Civciv, komutanları süzmeyi bırakıp etraflarını dikkatle incelemeye koyuldu. Bembeyaz karla kaplı toprağa batan siyah çizmeleri kolayca fark edilebiliyordu, tıpkı siyah üniformalı esmer çocuklar gibi. Kuzeyden gelen rüzgar uzaklarda yağan tipiyi onlara getiriyor, küçük kar taneciklerini soğuktan kızaran yüzlerine vuruyordu.

Keskin gözleri etrafta başka bir insan göremeyince seslere dikkat kesildiler bu kez.

"Ne zaman uyanır?" diye sordu Firsov. Philip onun sesindeki bıkkınlığı anlayamadı ve cümlenin kurulma sebebinin endişe olduğunu zannetti.

"Statüsüne bağlı." dedi Dmitri İlyev.

"17/25."

"Her hangi bir opioid* almazsa 16 saat içinde uyanır." diye cevapladı yine aynı suikastçı.

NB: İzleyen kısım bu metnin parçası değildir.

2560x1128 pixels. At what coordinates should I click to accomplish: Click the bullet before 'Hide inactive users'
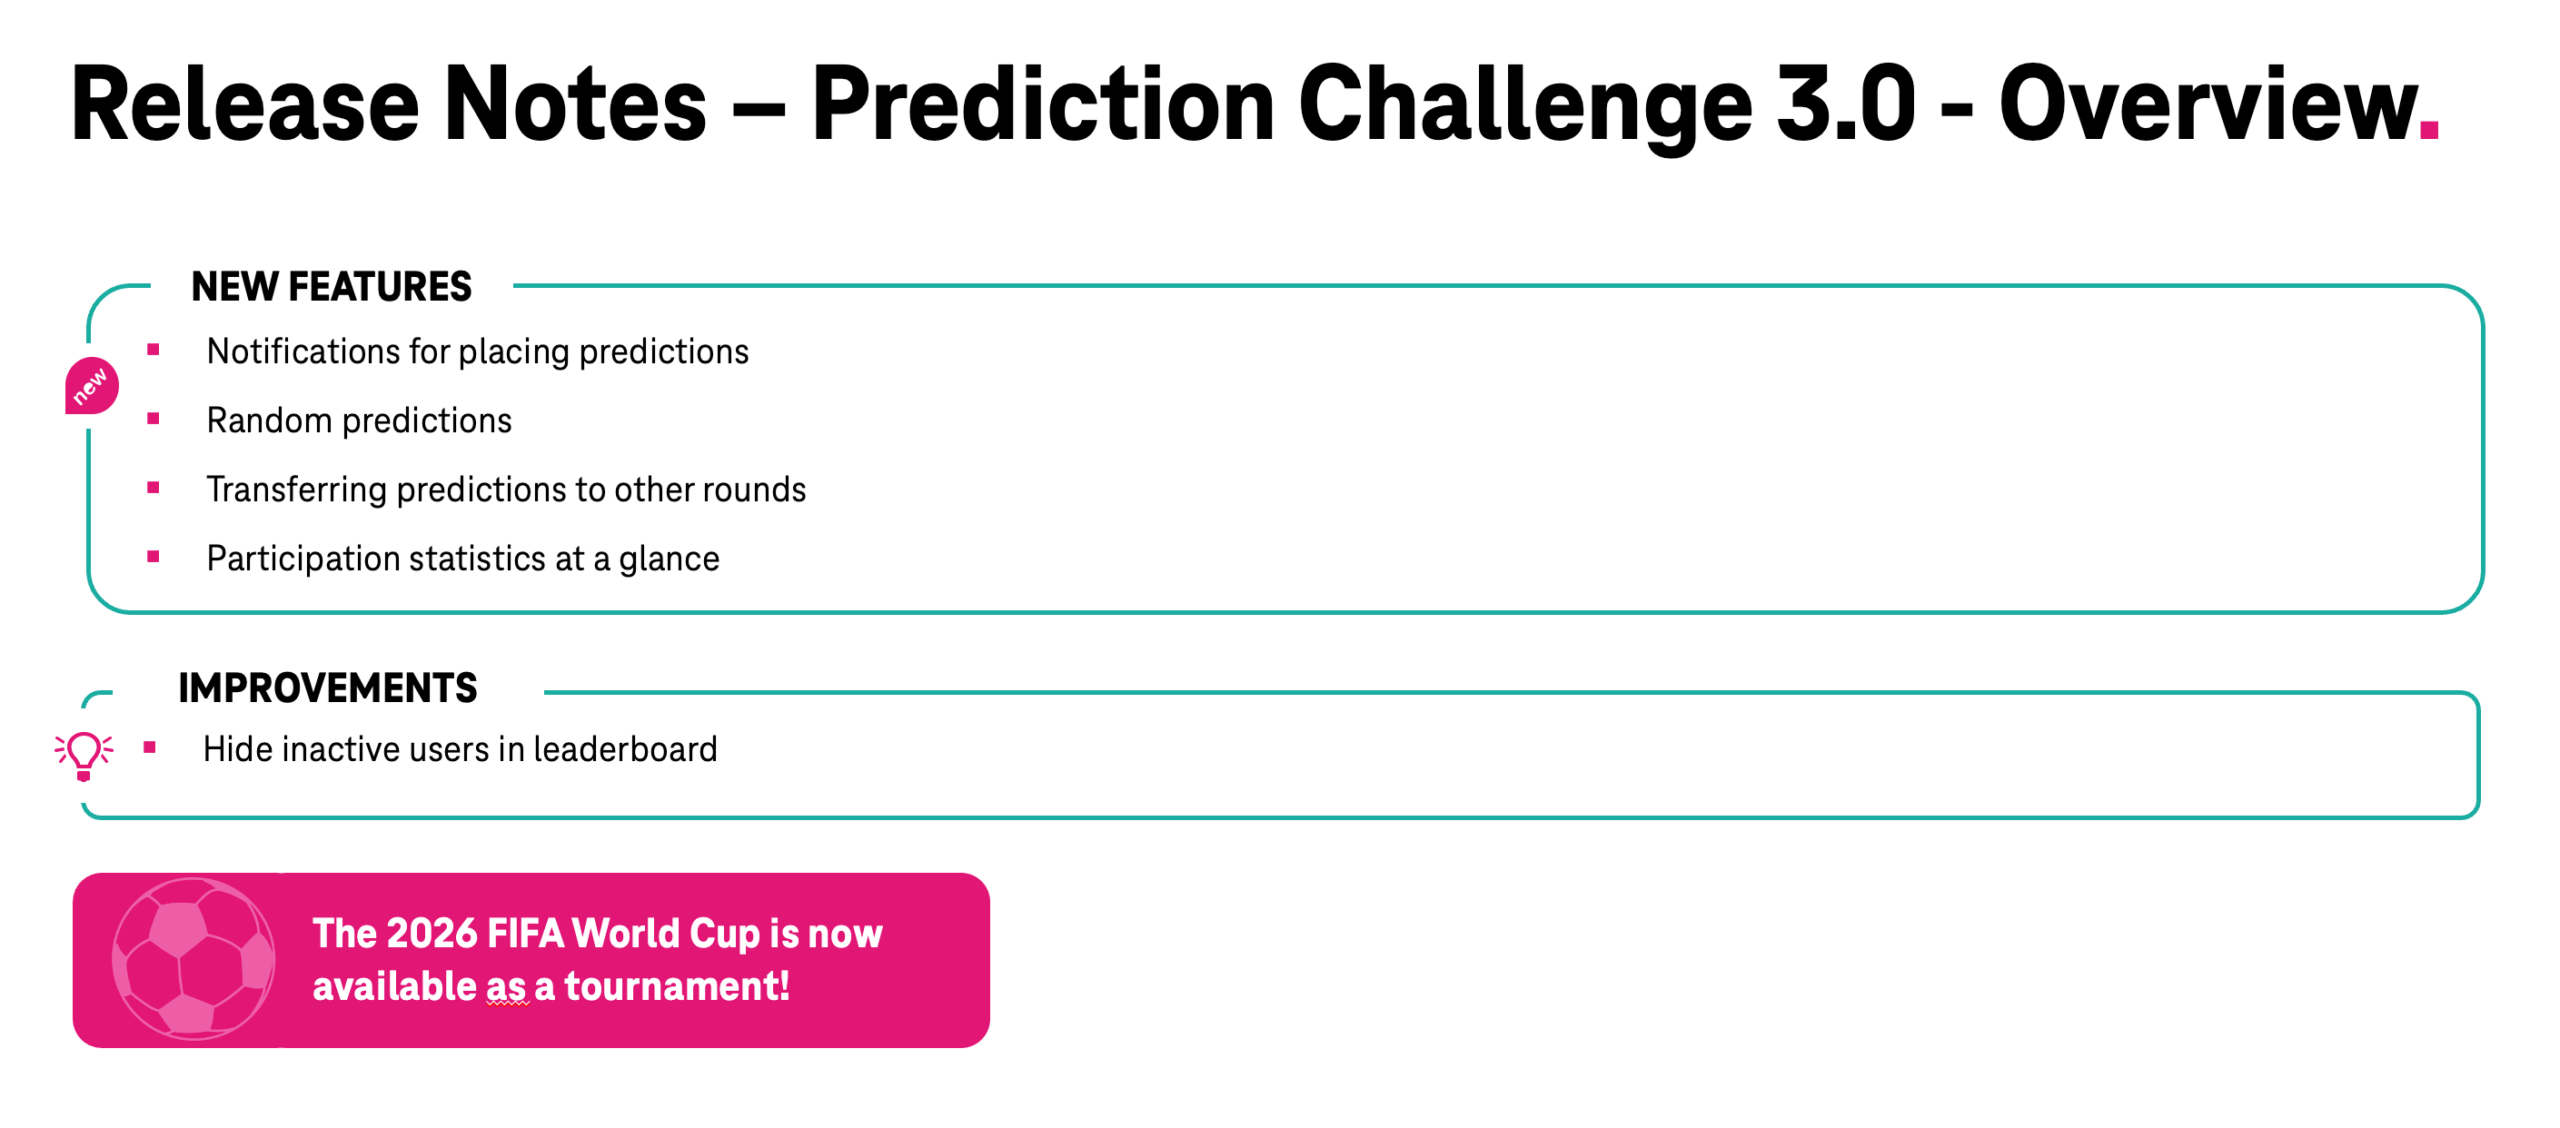coord(149,747)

"Zarar görmeyecek, değil mi?" diye sordu 5. Kolcu. Philip'in sormak istediği fakat çekindiği soruyu sormuştu sonunda.

"Kalıcı zarar görmeyecektir." dedi sakince Dmitri İlyev.

Philip rahatladı. General, onun kalbini onarmayı başarmıştı.

***

Opioid*: Morfin gibi etki gösteren kimyasal maddeler.